Do people read the rules when they join an online community? I don’t think so because if they did I wouldn’t have to waste my time explaining why I’ve just denied their submission to join a private forum the day after they join the message board (which I no longer do because if they can’t be bothered doing the right thing then why should I be bothered).

This makes me wonder if people actually read the guidelines, given by an editor or publisher, before they submit their manuscript.

It’s important to remember that the guidelines are there for a reason and if we (in our wisdom) decide that we’re going to ignore them, then it’s a sure way to receive a rejection letter. That’s fine if your goal is to receive the most rejection letters in writing history but if that’s not the case then you’re simply wasting your time and money on countless submission that will never be read, let alone be accepted.

Most publishing houses receive dozens, if not hundreds, of submissions in a month and it would be annoying to see that their guidelines are constantly ignored.
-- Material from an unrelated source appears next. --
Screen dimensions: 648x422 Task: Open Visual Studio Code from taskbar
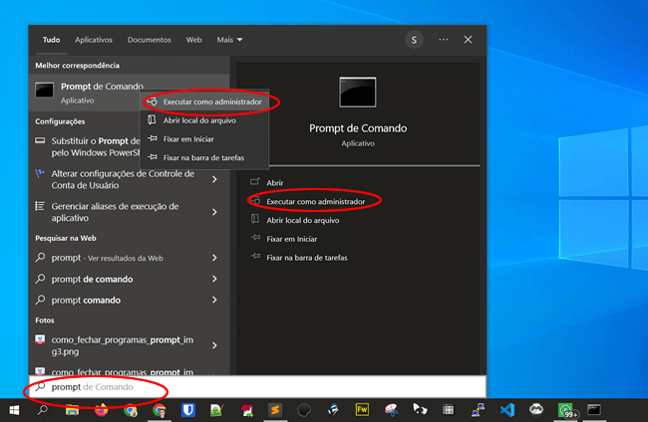pyautogui.click(x=506, y=410)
That alone would see your work returned unread. What’s more, and this is the most important part, if an author can’t be bothered following simple instructions before they are represented then how can the publisher be sure that they would follow editing instructions afterwards. That might be a risk they are not willing to take.

A serious writer will follow the guidelines. It will show that you’re a professional, that you know what is expected and this might get your manuscript off the slush pile into the editor’s hands.
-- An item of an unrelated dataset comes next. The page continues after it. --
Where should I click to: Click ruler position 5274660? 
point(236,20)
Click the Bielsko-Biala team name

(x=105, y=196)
What happens then will depend on your writing, but that’s a different post.

Word Count

This is an issue that haunts most aspiring writers. Most word processors are equipped with a word count feature, but this is NOT the way to do it. Even though using this feature will give you the actual word count used, the printing industry works it out differently.
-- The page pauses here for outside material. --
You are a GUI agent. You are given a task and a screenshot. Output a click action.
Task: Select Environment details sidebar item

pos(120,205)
If you look at any two pages in a novel and then counted the actual words on those pages, you’d get a varying answer. It stands to reason that most pages will be different so the printing industry uses a formula to work out the average word count per page.

There are many formulas to be found but I’m only going to mention two. These are the two I’ve seen used the most and once you decide which formula you are going to use, whether it is one of the following or another, stick to it and stop worrying about word count.

Before I go into the formulas themselves, the page setup is an important factor. Most editors want us to use a standard size paper: in USA this would be 8 1/2 inch x 11 inch; in other parts of the world it is 210mm x 297mm (commonly known as A4). We should also use a non proportional type face such as courier new in size 12 font, as it’s easier on the eyes when reading. The margins should be at least 1 inch on all sides.

I actually used both of these methods on my own work and was amazed that they gave me the same answer, so I can safely say that I write 450 words per page (single spaced) but remember to change your manuscript to double spacing before you send it out.

Formula 1
Take a sheet from your manuscript that is quite full of typing. Don’t use a sheet with a lot of dialogue. Count the number of letters, including spaces and any punctuation marks, across one line of text. Say you get 60. Divide this by 6 and the answer is the number of words per line, which is 10 in this case.

Now count the number of lines that can be typed on down the page. Remember to count the blank line between paragraphs. Say you get 45 lines for single spacing. You multiply 45 by 10 and this gives you the number of words per page (in this instance 450 words).

Then you multiply the words per page (450) by the number of pages for the whole manuscript and this is our total word count.

So if I have 250 pages to my manuscript, this means that my total word count is 112,500 words.

Formula 2
The other method is to count the number of words in 10 lines (say you get 100) and divide the total number of words by 10, which means you have a line word count of 10.

Count the lines on an average page (again, say you get 45). Multiply the total number of lines (45) for the sample full page by the approximate word count for one line (10). This gives you the word count for one page, which in this instance is 450.

Then multiply this total count for the words on one page (450) by the total number of pages (our example is 250) in your manuscript. This is the total length of your manuscript in words would then be 112,500.


  • Always use single spacing to work out your word count but remember to change to double spacing before sending your manuscript to an editor.
  • Even if there is only three lines of type on a page, the page is still considered to have a word count of 450 words because in the printing industry the area used is what matters not the actual number of words.
  • Be sure to check with the editor or on their website, before sending your manuscript to them, to find out if they have a preferred method of working out the word count because some publishers do.